Speaking to friends, family, and clients who also have to deal with customer service I often hear, “I just want to talk to someone.” What they’re really saying is, “I want someone to listen to what I need.” Good customer service is about listening to and assessing the needs of the individual and asking questions. When companies listen to their customers, they gain the customer’s trust and loyalty

Yet listening alone isn’t enough. You have to write it down and not on the back of a 3 x 5 card. If you’re really listening to your customers and providing the best service you can, your interactions won’t be able to fit on the back of an index card. They’re too complex. That’s why you need a CRM.

CRM (customer relationship management) systems have listening at their core. The purpose, as the name suggests, is to track and manage the customer relationship. The PlanPlus Online CRM, for example,  makes it possible to capture information such as the customer’s interest level, needs, and preferences. It also keeps a detailed account history with a log of phone calls, emails, and other interactions. By keeping such thorough notes, you’ll be able to keep track of all your customers and even anticipate their needs, depending on what type of service you provide.

If the company I contacted for technical support had kept a record of my interactions with them, it would have drastically cut down on the amount of time I spent trying to get help. The support agent would have looked at my record, seen what my situation was and what I had already done to try a fix it, and offered alternatives to reach a solution. The company could have kept my business, and earned a recommendation from me for their organized support, if they had kept track of my history with them. If they’d had a CRM, that information would have been documented and accessible

In a recent article for Forbes, Eric T. Wagner found big-number benefits to having a CRM to track customers. Wagner did some research into the before-and-after effects of implementing a CRM in real businesses, and spoke to Julie Goldman, the Founder and CEO of The Original Runner Co., to find out how a CRM had helped her business. Her referrals had gone up 80%, conversions 60%, and her contact database had grown 500%. When it came down to it, having a CRM kept Julie Goldman more organized while simultaneously increasing her number of customers. She was able to provide better service to more people.

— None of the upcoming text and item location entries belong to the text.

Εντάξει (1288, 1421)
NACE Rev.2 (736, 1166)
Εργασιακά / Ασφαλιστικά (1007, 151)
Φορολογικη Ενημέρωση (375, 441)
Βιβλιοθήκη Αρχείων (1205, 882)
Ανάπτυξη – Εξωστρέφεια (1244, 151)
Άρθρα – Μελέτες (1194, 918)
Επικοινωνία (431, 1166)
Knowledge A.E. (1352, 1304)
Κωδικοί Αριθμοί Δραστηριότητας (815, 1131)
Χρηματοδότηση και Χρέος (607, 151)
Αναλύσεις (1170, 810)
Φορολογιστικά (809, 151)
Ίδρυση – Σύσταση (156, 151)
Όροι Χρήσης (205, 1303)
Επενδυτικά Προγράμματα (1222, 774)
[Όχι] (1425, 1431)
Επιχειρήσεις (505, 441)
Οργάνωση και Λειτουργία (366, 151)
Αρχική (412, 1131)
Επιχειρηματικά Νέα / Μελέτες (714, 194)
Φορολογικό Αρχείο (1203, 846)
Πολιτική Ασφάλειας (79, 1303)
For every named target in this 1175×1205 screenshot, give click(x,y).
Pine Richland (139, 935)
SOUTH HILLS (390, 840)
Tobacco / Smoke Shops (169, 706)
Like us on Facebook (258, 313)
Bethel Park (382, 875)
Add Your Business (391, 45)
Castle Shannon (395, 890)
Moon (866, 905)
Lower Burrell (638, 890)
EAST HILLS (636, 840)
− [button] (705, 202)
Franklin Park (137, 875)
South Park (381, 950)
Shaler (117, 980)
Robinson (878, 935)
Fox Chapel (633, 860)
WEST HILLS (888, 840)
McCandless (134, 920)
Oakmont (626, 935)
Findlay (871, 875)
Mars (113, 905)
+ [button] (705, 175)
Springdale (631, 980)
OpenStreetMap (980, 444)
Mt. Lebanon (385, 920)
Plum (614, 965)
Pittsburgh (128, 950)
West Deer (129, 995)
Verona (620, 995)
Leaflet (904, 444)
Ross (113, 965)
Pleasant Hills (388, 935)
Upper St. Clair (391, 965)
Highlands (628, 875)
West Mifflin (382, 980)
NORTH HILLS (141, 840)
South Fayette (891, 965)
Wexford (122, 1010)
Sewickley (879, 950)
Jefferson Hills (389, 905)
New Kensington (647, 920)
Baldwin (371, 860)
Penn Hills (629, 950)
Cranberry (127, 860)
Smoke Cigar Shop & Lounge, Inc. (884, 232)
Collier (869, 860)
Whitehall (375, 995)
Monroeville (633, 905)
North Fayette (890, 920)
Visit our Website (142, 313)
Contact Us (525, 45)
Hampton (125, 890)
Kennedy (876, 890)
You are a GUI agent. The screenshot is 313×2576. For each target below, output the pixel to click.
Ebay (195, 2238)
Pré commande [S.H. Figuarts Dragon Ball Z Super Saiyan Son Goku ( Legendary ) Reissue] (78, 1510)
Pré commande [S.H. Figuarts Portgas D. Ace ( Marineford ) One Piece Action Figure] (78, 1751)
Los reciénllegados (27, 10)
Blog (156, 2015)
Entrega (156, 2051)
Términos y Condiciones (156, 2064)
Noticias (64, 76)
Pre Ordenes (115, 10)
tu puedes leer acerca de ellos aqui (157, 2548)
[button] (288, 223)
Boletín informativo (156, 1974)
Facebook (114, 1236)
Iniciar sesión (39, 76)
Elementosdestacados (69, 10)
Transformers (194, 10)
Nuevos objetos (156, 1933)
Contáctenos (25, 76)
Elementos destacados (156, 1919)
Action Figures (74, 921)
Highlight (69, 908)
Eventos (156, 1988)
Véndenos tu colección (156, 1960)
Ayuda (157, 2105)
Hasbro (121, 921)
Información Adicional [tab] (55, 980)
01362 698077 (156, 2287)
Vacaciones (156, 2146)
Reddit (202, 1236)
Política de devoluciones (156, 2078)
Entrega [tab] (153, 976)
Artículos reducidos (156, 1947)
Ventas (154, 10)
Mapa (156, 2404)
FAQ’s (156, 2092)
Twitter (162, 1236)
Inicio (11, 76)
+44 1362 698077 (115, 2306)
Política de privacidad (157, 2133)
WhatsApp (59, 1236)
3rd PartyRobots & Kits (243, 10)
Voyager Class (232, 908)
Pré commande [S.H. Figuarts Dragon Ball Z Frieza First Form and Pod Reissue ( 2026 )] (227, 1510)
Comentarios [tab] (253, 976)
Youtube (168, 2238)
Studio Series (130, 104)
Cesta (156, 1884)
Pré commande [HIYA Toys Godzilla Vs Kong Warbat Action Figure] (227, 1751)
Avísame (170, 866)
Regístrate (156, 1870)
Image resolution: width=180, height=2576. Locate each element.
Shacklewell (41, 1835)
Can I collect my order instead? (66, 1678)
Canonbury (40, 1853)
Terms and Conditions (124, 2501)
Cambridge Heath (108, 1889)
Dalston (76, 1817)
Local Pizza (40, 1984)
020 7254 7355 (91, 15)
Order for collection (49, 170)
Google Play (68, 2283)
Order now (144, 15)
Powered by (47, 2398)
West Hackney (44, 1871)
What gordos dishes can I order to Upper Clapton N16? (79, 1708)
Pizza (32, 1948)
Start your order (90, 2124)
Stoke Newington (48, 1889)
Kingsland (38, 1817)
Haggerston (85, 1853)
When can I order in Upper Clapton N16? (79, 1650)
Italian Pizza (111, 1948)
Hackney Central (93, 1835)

Other companies Wagner researched noticed similar benefits. After doing the research, Wagner’s advice was, “Get a CRM system as quickly as possible…. by getting a solid CRM solution… you’ll be more focused on snagging valuable tidbits you can stick in your CRM. And just like a snowball effect you’ll start asking even more questions and getting even more valuable information.”

I’ve seen and experienced the benefits of CRMs for businesses, and as Wagner said, “You just need to go out and do it.” Do you have any experiences where having a CRM helped your business? How have listening and tracking improved your customer support experiences, both on the giving and receiving end? What benefits, besides improved listening, have you seen from implementing a CRM in your business?